▶ _Provided data_

* * *

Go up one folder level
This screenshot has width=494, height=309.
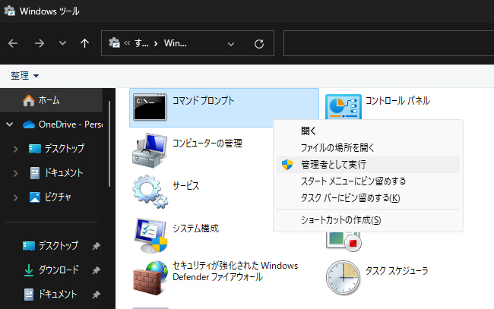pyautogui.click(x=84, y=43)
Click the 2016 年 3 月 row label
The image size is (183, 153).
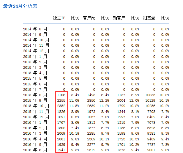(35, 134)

* * *

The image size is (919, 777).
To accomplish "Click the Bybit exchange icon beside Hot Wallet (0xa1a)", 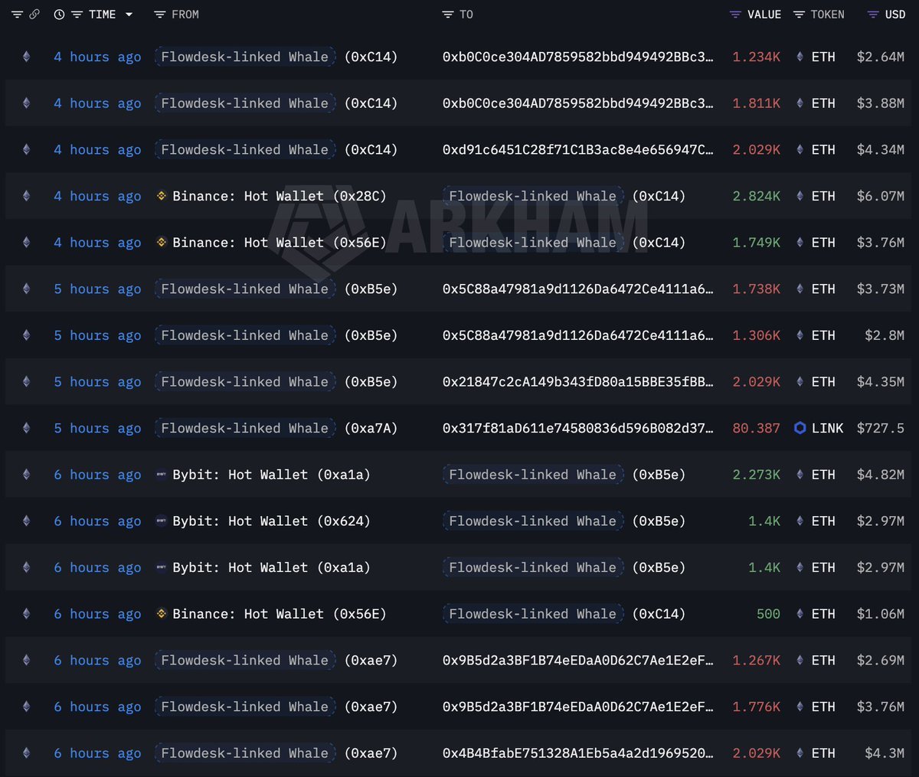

* * *

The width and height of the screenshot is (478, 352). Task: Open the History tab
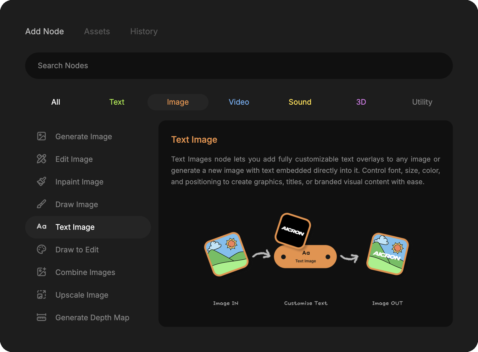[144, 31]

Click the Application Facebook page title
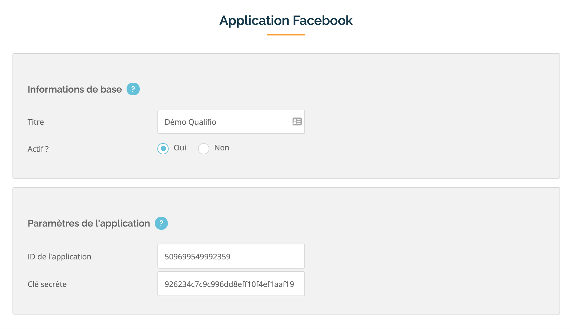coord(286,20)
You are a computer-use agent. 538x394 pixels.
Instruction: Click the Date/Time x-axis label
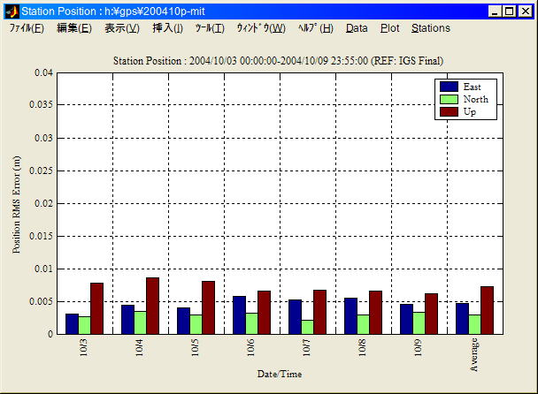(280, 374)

* * *

▶ _What you should do_
What to print is the stretch of entries from the line with "The image size is (919, 777)." up to and including the line with "the Bybit exchange". Please print it exactly and leave out the pictures.

▶ _Solution_
The image size is (919, 777).
To accomplish "Click the Bybit exchange icon beside Hot Wallet (0xa1a)", 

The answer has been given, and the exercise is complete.